A Ducati é, sem dúvida, a força dominante no MotoGP. Na verdade, nenhum fabricante dominou a categoria desta forma desde a sua introdução em 2002. E o arquiteto deste projeto, que começou em 2013, é ninguém menos que… Gigi Dall’Igna, um verdadeiro mago dos tempos modernos, com ideias tão revolucionárias quanto brilhantes.
Graças a ele e à sua equipa, a Ducati deixou a sua marca na história após anos de esforço incansável. A poucos meses de um novo conjunto de regulamentos, Dall’Igna reflete sobre o fim de uma era, que conclui sendo o ‘rei’.
Durante os testes em Sepang, a sobrancelha única mais famosa do paddock concedeu uma longa entrevista à mídia alemã. speedweek.

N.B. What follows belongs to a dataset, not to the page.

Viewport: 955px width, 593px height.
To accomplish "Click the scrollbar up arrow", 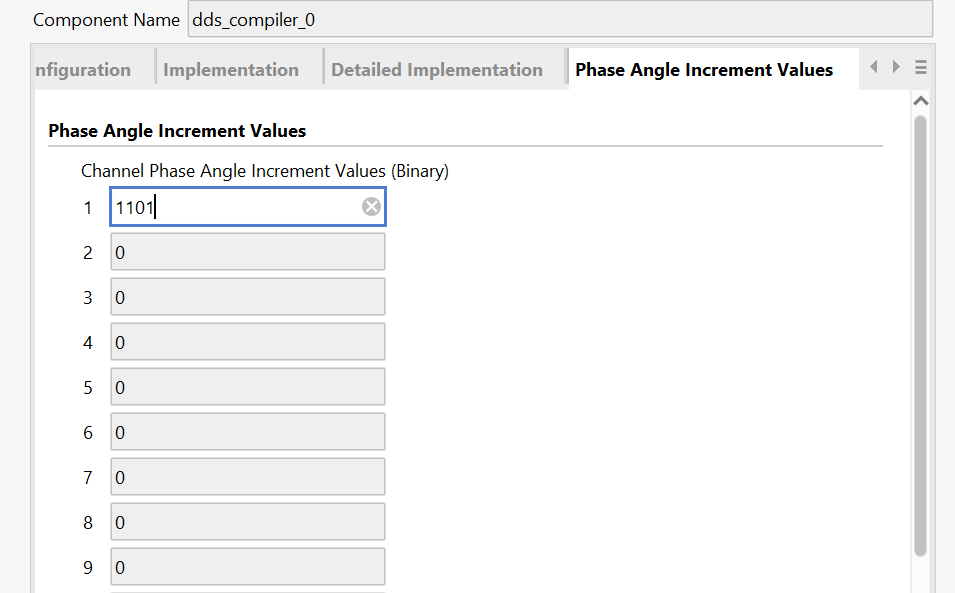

O italiano refletiu sobre o incrível sucesso que a Ducati tem obtido desde 2020, ano do primeiro título de construtores da era Dall’Igna, mas também sobre as inovações que outros fabricantes copiaram (RHD, Holeshot Device, amortecedores de massa, etc.). «Acredito que somos os únicos a não copiar os outros, tanto em termos de tecnologias como de pessoal. Formamos os nossos funcionários internamente. Recrutamos jovens licenciados e formamo-los dentro do nosso sistema e, francamente, estou muito satisfeito com esta filosofia. Temos muitos jovens talentos promissores que representam um grande trunfo para o futuro», afirmou, também em relação à saída de antigos engenheiros da Ducati para outras equipas.